*TEXT FOR ANALYSIS*:
- Also known as: 1% of Anything; Something About 1 Percent;
- Hangul: 1%의 어떤 것
- RR: 1%ui eotteon geot
- MR: 1%ŭi ŏttŏn kŏt
- Genre: Drama
- Based on: Something About 1% by Hyun Go-woon
- Written by: Hyun Go-woon
- Directed by: Jang Geun-Su
- Starring: Gang Dong-won; Kim Jung-hwa;
- Country of origin: South Korea
- Original language: Korean
- No. of episodes: 26

Original release
- Network: MBC
- Release: July 6 – December 28, 2003

Related
- Something About 1% (2016)

= Something About 1% =

South Korean TV drama

Something About 1% is a South Korean TV drama that was broadcast on Sunday mornings for 26 episodes from July 6, 2003, to December 28, 2003. Its central characters are played by film star Gang Dong-won and Kim Jung-hwa of SBS's 2002 TV drama, Glass Slippers. This romantic comedy drama series is based on an original novel of the same title, and it is a classic tale of boy-meets-girl. The plot follows traditional love stories of clashing personalities, familial obstacles and triumphant love-conquers-all themes.

*DIRECTIONS FOR THIS TASK*: According to the text about the South Korean drama Something About 1%, which network aired it?

*GIVEN INFORMATION*:

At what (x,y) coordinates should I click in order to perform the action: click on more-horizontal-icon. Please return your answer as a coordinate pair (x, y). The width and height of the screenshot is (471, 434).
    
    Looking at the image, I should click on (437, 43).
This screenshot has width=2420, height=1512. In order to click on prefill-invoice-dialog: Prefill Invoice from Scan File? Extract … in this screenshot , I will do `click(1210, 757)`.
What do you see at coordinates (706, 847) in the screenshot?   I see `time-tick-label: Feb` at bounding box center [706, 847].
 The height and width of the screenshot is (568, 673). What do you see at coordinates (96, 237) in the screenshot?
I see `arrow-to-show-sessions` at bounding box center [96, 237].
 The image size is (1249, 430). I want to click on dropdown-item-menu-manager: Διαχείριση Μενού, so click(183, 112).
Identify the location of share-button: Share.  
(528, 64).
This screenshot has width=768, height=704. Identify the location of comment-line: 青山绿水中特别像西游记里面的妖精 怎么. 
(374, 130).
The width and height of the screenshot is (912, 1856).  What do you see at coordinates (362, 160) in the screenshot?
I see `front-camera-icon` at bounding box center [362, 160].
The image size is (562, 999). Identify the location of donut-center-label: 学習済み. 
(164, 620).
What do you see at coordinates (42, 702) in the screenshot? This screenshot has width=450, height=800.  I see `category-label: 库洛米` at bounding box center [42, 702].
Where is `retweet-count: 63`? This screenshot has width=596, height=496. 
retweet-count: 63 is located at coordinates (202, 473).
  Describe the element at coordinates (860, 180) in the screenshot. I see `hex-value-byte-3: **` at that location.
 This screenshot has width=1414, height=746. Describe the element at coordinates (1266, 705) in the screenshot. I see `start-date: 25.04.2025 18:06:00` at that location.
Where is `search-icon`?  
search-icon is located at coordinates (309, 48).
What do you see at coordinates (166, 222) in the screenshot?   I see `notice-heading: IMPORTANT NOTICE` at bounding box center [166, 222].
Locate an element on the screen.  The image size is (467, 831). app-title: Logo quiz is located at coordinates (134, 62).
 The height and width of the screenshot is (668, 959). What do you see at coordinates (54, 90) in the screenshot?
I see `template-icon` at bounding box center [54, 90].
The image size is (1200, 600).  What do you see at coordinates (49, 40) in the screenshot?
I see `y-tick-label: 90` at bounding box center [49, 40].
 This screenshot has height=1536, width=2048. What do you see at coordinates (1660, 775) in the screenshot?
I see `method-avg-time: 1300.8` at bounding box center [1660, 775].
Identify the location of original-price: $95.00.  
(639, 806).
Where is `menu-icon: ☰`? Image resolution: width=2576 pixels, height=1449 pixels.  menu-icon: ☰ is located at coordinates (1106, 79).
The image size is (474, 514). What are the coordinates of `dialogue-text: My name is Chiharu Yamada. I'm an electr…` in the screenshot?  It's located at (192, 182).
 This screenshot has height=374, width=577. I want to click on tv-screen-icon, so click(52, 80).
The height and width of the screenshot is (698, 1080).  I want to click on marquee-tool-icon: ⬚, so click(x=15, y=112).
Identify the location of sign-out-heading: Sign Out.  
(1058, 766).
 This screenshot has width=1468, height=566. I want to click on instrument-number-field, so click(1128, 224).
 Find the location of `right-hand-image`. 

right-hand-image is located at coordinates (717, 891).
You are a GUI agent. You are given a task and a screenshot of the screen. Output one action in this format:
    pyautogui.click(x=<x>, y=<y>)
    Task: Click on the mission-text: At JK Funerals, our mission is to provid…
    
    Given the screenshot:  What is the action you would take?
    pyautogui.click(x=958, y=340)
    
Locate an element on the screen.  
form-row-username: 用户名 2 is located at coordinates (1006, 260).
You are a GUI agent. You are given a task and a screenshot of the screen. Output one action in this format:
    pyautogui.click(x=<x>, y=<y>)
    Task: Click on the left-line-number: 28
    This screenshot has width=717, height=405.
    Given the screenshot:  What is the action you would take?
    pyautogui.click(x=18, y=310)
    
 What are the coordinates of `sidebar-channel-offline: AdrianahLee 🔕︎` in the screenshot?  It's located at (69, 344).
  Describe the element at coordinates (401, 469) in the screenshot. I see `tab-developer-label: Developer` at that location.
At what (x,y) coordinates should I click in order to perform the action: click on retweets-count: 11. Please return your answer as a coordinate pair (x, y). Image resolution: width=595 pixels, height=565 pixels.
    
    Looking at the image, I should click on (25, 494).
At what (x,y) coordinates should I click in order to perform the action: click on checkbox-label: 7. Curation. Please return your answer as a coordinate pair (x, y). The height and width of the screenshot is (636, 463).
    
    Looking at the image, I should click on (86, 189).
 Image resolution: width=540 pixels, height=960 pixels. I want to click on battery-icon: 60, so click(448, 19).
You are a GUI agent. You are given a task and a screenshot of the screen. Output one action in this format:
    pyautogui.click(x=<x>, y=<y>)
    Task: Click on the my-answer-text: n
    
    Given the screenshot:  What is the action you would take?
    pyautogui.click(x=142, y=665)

*WRITTEN SOLUTION*: MBC